Features can be brittle, but they are understandable. The paper's appendix [1] lists the 27 features that will likely make a request/resource "ad-related". These include interesting ones like JS AST depth, average JS identifier length, the "bracket to dot notations ration in JS", and a number of graph measures for the graph of scripts.
And contrary to what comments in this thread are saying, they do compare against a blocklist-based adblocker: uBlock Origin. That's in section 5.5. They say they outperform uBlock Origin. But even they say they don't reduce overall page time bc their algorithm is expensive.
The superior score was an F1 of 0.86 vs 0.84 for AdFlush vs uBlock Origin, and it's not clear to me that this is a statistically significant difference. They do not claim it is.
For Brave browser users, you can see what hardcoded lists you're using at brave://adblock .
As for the whole cat and mouse game, how to detect an "ad" if it's served with the content fully sever-side? Now _that_ needs some serious ML to decipher.
This has been my red line on where I will allow ads vs blocking them. If a site is hosting their own ads, that's acceptable to me. If they are using an ad provider, that is not. The newspaper example is my go to. If you wanted your ad in a paper, you called the paper and took out an ad. Today's equivalent would be every time you opened the paper, a slight delay while it randomly chose the highest bids for the ad space while potentially also inserting something that would slowly eat your hands. That's a nope.
You are obviously in the camp that feels entitled to be able to read anything at anytime without allowing for a website to earn money by wanting to block all ads regardless of their origin.
I think the authors want to compare apples with apples, so they only compare their algorithm to other adblockers that use algorithms, as opposed to those which use crowdsourced lists. The paper somewhat acknowledges this:
> However, manual maintenance of these filter lists requires significant human effort
Seems like one of those tasks where crowdsourcing scales so nicely (only one person has to report an ad for it to go into a crowdsourced list that blocks it for millions of others) that it makes an algorithmic approach unnecessary.
[1] https://arstechnica.com/gadgets/2023/11/google-chrome-will-l...
Is it that easy? Sounds very abusable
It's easier to get a domain added than removed. and for the "corruption"/"rackeetering" part, it's a "win-win" for the adblockers and the list maintainers.
Adblockers also often pay browsers to be integrated by default (AdGuard, Adblock Plus, etc), and then they negociate with publishers to whitelist some domains (not necessarily the most obvious, can just be analytics).

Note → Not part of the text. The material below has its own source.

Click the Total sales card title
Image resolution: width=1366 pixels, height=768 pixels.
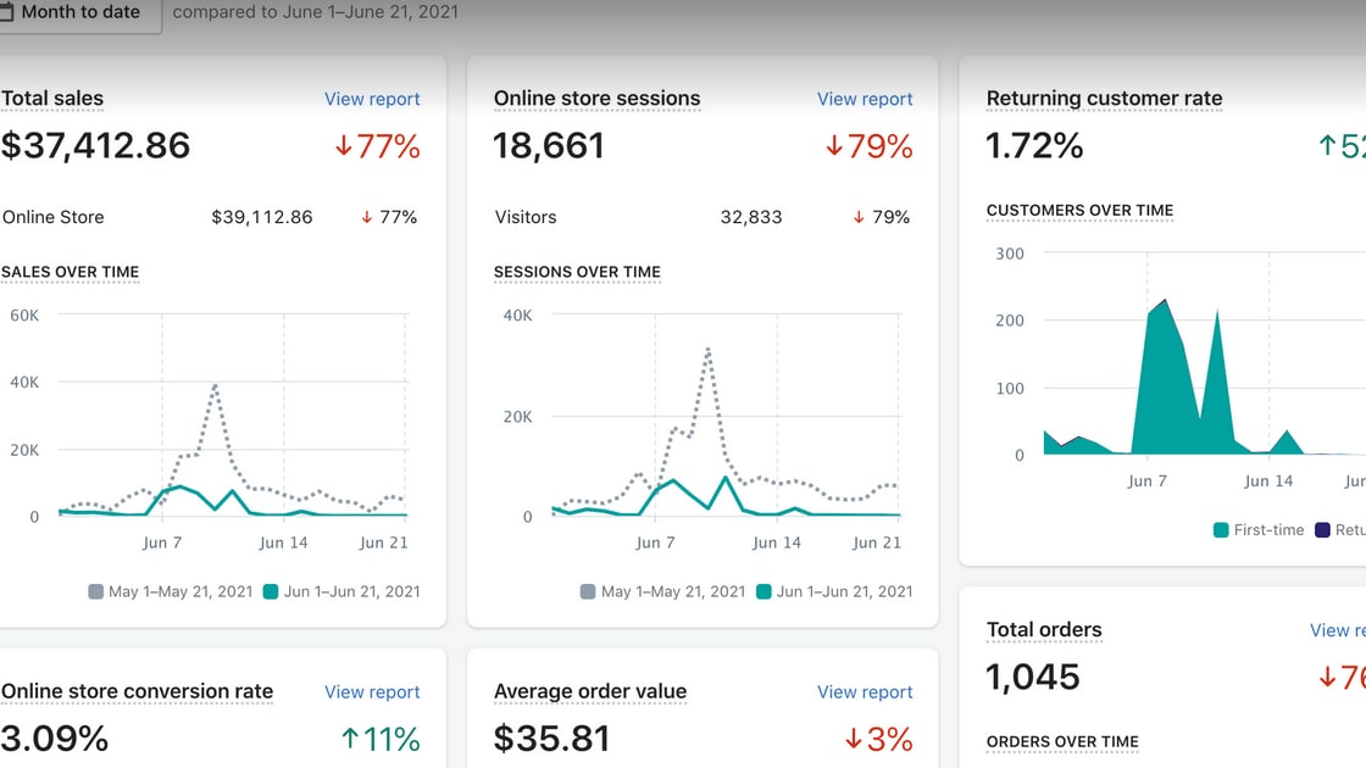[52, 99]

"We offer your domain to be unblocked on xx millions of devices by default, this will create you a uplift of revenue of +yy%"

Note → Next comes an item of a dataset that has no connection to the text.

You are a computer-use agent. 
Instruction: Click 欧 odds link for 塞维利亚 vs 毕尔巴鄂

i had to create a ticket in a repo explaining why blocking a whole domain instead of a single subdomain was actually pretty bad. they approved it and reverted the change.
finding where exactly i had to open the ticket and what to write was a “down the rabbit hole” experience.
The only way to avoid native ads is to stop consuming content that relies on ads.
Neat results, I wonder how it compares to uBO or the different blacklists. I assume it self-update with newer techniques and can detect certain patterns?
If I recall, in Permutation City there's some part where somebody deals with spam with AI. The user tries to use a simulation to listen to potential spam to filter it, while the spam tries to figure out whether a real person is listening to it and only tries to spam when a real person is there.
Or something along those lines, it's been a long time since I read it.
The harder, more pernicious type of ads are the modals that pop up when your cursor moves toward the back button, or when you scroll down a certain distance on the page. "Wait! Before you go, take a moment to give us your email address!"
Those can be blocked, but by the time you've seen them, they've already done all the damage they can do—which is to say, they've annoyed you.
I wish somebody could come up with a way to detect and stop them. I spent an afternoon trying to come up with reusable techniques to detect these popups, but there are just too many possibilities.
There are few things I feel radical about, and Ads are one of them. I believe they are a drain in several ways:
They waste computational resources and electricity on both ends. They compromise the visual design and layout of webpages. They distract and take mental energy away from the user. They make the internet (and anywhere ads exist) more "ugly" and less aesthetically pleasing - which negatively impacts mental health. They often sell low-quality services/products or outright scams, which harms those least educated and poorest individuals.
Death to advertisement! On billboards! On television! On the internet!
Ads are a parasite on the human mind that need to go away, forever.
It's a spectrum: Some level is an unavoidable part of communication ("I like dogs" forces you to think of dogs) some more is considered normal and traditional manipulation ("My food smells nice, that makes you hungry, wanna buy?") and then it goes on into grey-areas, scams, and eventually to potential extremes like "this image induces nausea" or "this sound knocks you out".
I’m building a pi-hole type solution for myself and essentially want all the filtering and blocking to happen at my firewall and not on my client (phone, laptop, tablet).
However you might end up using
1. pi-hole on router
2. Adguard as device level DNS
3. UBO on Firefox (android only)
It is possible but not recommended and wasteful. 1/2 and 3 is enough.
That's why I use uBlock and PiHole, which I deem is enough.
I'd like to see a tandem uBO+AdFlush extension that just enables uBO by default, with a "I still see ADs!" button in the extension UI that refreshes with AdFlush enabled and auto-submits any missed ads to a new FlushList filter list.
> This project is a half-serious, half-assed attempt to demonstrate that in the next few years the process of blocking this type of content could be almost entirely automated. Yes, it would be wasteful from a computational and human potential perspective, and otherwise completely unnecessary, but hey, more money would change hands!
https://github.com/SKKU-SecLab/AdFlush/tree/main?tab=readme-...
But since the first webpage I tried still had huge ads, I turned uBlock back on ;)
... Has anyone even heard of these ad blockers before?